May 25, 2023
C3.ai DTI COVID Co-PIs Regina Barzilay and Tommi Jaakkola, both professors of electrical engineering and computer science at the Massachusetts Institute of Technology, were part of a team using AI to discover a drug that could help combat drug-resistant infections. The machine-learning algorithm identified a compound that kills Acinetobacter baumannii, a bacterium found in many hospital settings.
The two researchers served as Co-PIs on a 2020 DTI-funded COVID-19 project led by Ziv Bar-Joseph of Carnegie Mellon University that studied lung cells infected with SARS-CoV-2 virus and identified 18 FDA-approved drugs to halt the coronavirus infection.
The study announced this spring used AI to identify a new antibiotic that, if developed for use in patients, could help combat A. baumannii, a species of bacteria that can lead to pneumonia, meningitis, and other serious infections, according to the May 25 MIT News story.
Researchers identified the new drug from a library of nearly 7,000 potential drug compounds using a machine-learning model that they trained to evaluate whether a chemical compound will inhibit the growth of A. baumannii.

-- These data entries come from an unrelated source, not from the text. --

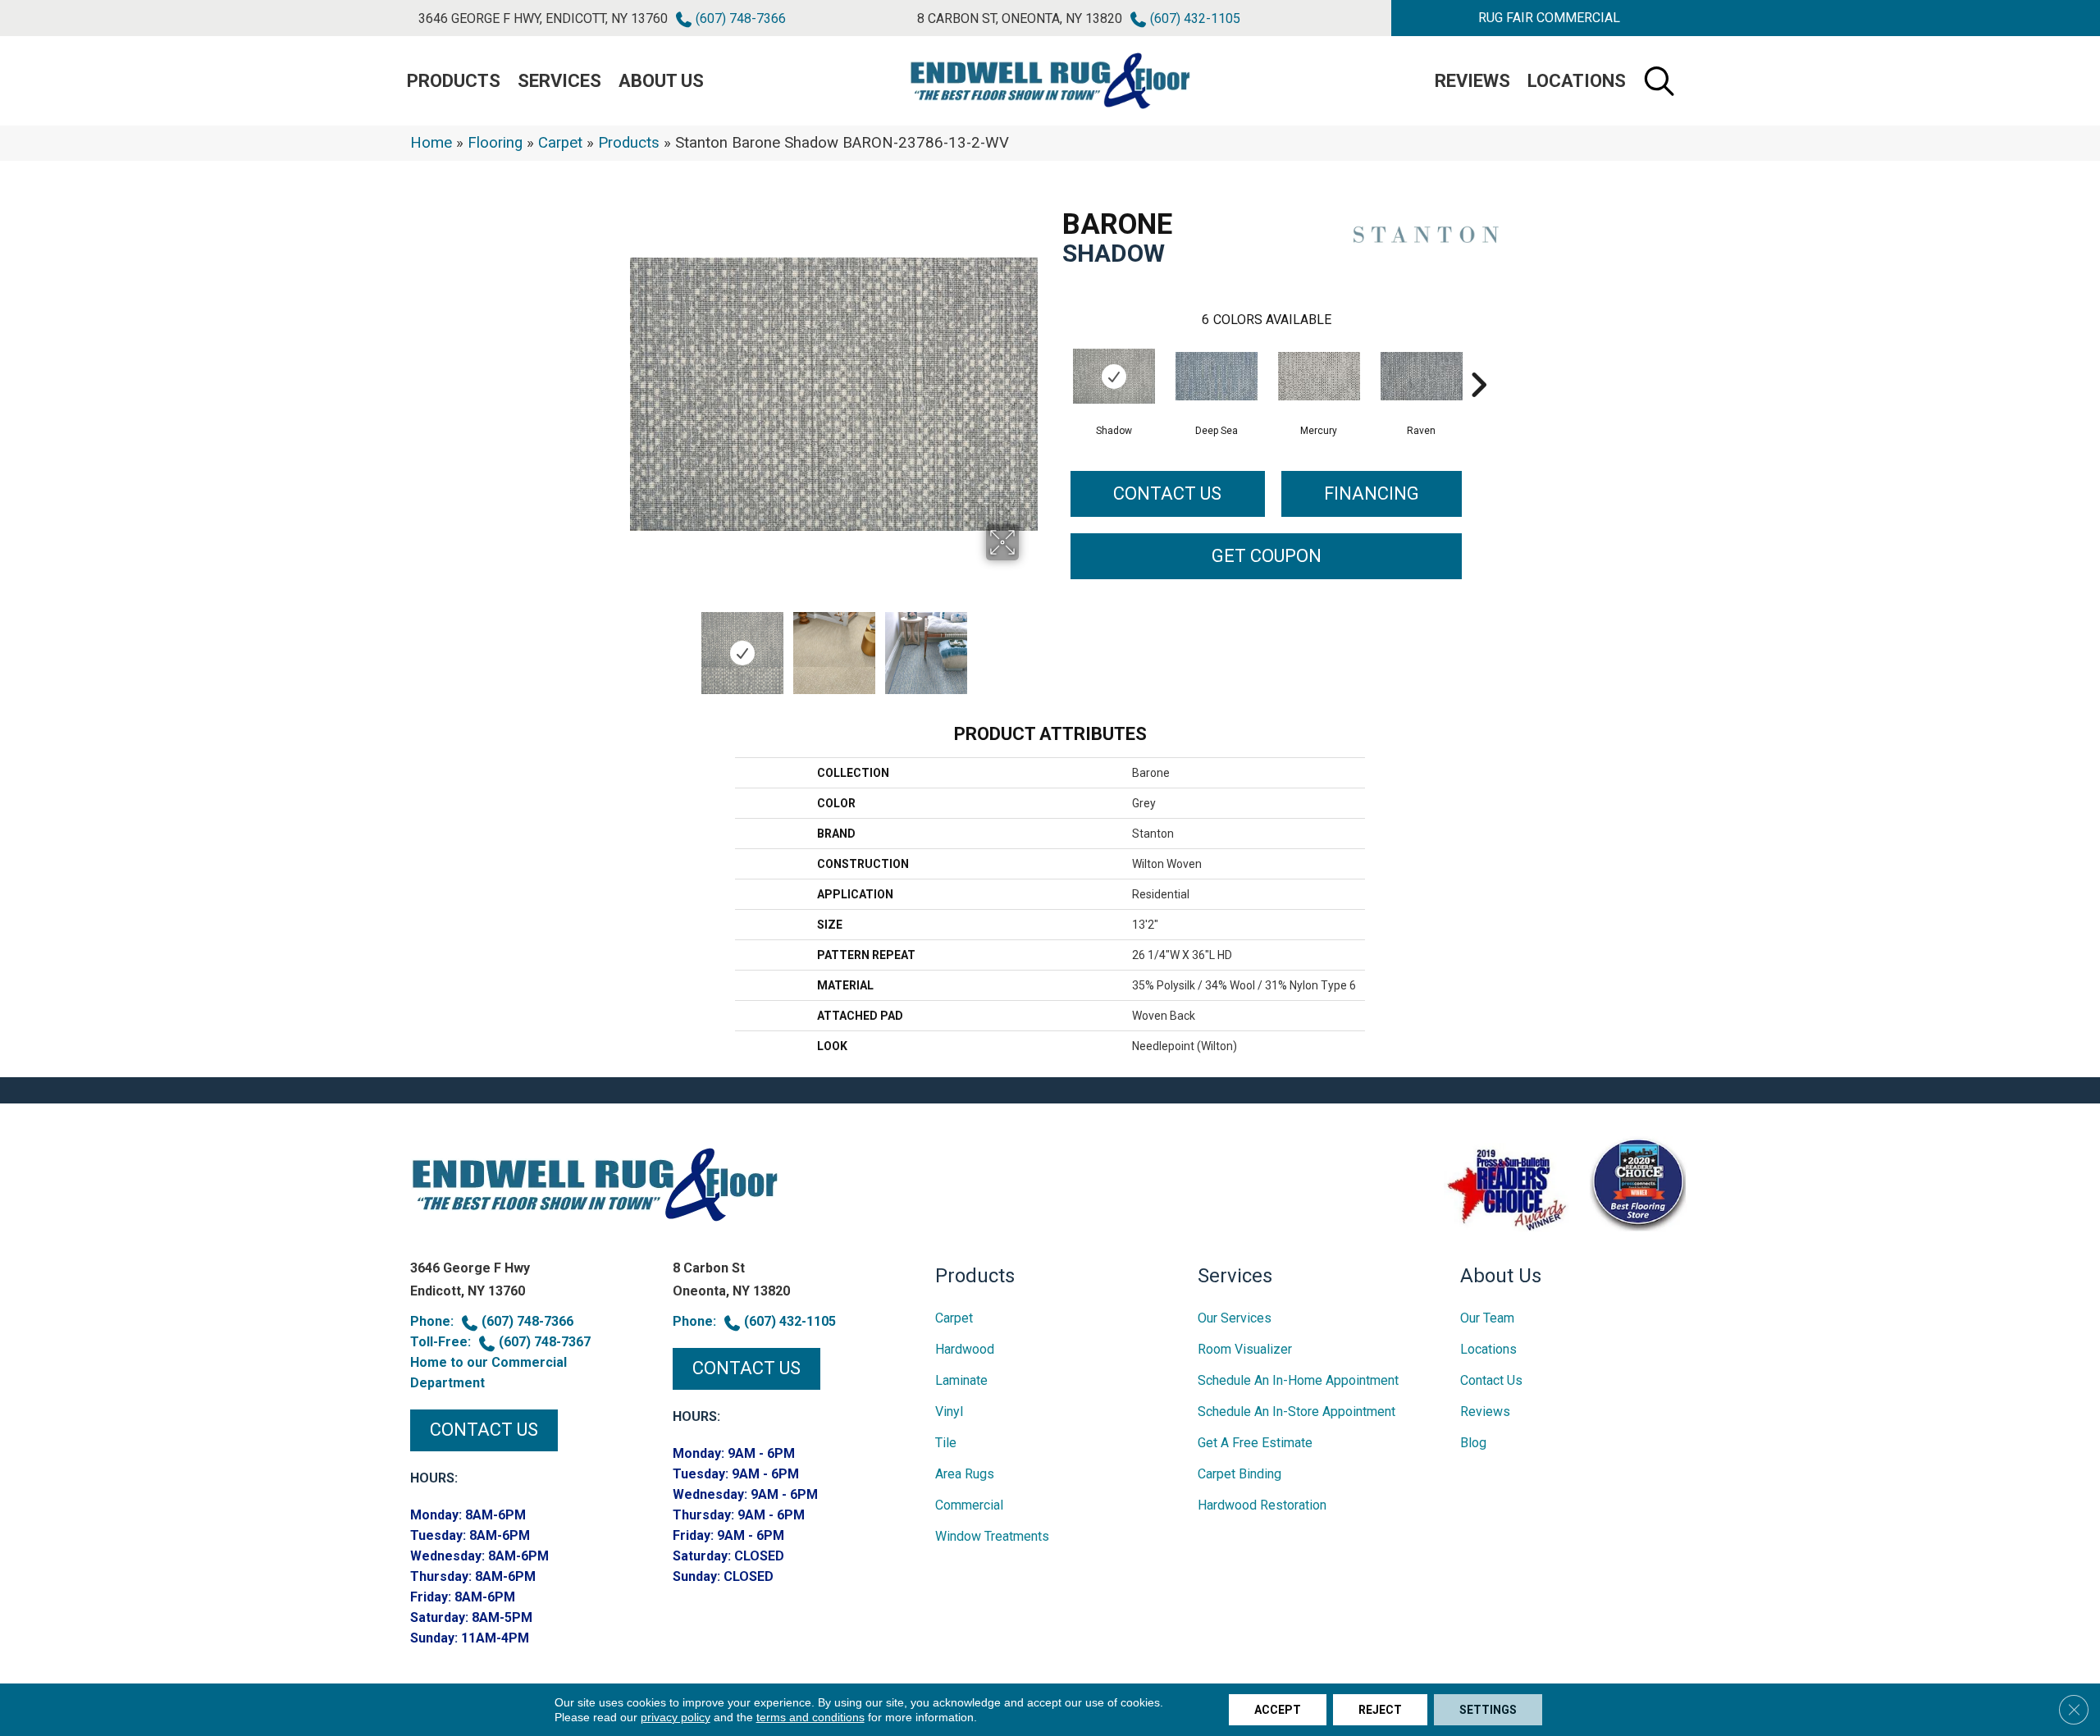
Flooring (495, 143)
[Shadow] (1114, 376)
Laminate (961, 1380)
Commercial (969, 1505)
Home (431, 143)
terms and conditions (810, 1717)
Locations (1576, 81)
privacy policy (675, 1717)
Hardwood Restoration (1262, 1505)
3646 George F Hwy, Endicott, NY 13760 (543, 18)
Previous (638, 645)
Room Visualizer (1245, 1349)
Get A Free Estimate (1255, 1442)
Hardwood (964, 1349)
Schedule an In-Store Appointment (1296, 1411)
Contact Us (1167, 493)
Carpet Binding (1239, 1474)
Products (629, 143)
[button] (1549, 18)
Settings (1488, 1709)
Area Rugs (964, 1474)
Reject (1380, 1709)
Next (1029, 645)
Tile (945, 1442)
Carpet (560, 143)
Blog (1473, 1442)
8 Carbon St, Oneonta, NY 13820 (1019, 18)
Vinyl (949, 1411)
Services (559, 81)
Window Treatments (992, 1536)
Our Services (1234, 1318)
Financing (1371, 493)
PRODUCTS (453, 81)
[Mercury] (1319, 376)
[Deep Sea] (1216, 376)
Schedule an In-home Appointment (1298, 1380)
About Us (661, 81)
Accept (1277, 1709)
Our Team (1487, 1318)
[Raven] (1421, 376)
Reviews (1472, 81)
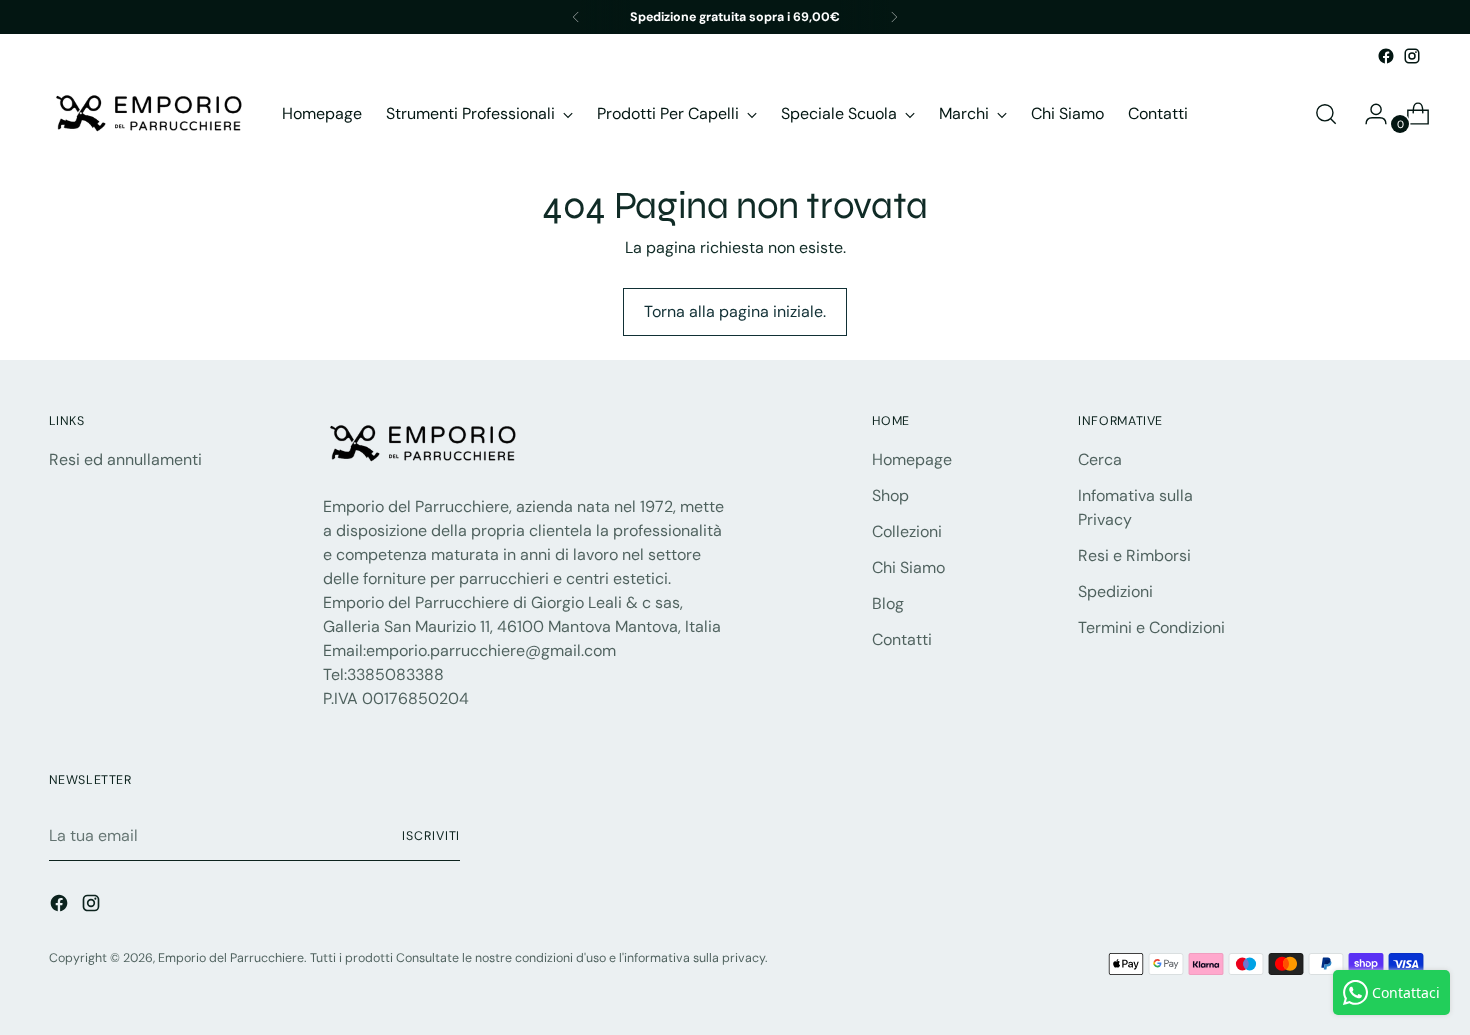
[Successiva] (894, 17)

Several years ago, Professor Barzilay set out with colleagues to combat the growing problem of drug-resistant bacteria using machine learning to identify new antibiotics whose chemical structures are different from any existing drugs.
The computer model, which can screen more than a hundred million chemical compounds in a matter of days, was designed to pick out potential antibiotics that kill bacteria using different mechanisms than those of existing drugs.
“The machine learning model can explore, in silico, large chemical spaces that can be prohibitively expensive for traditional experimental approaches,” said Barzilay in a February 2020 MIT News story.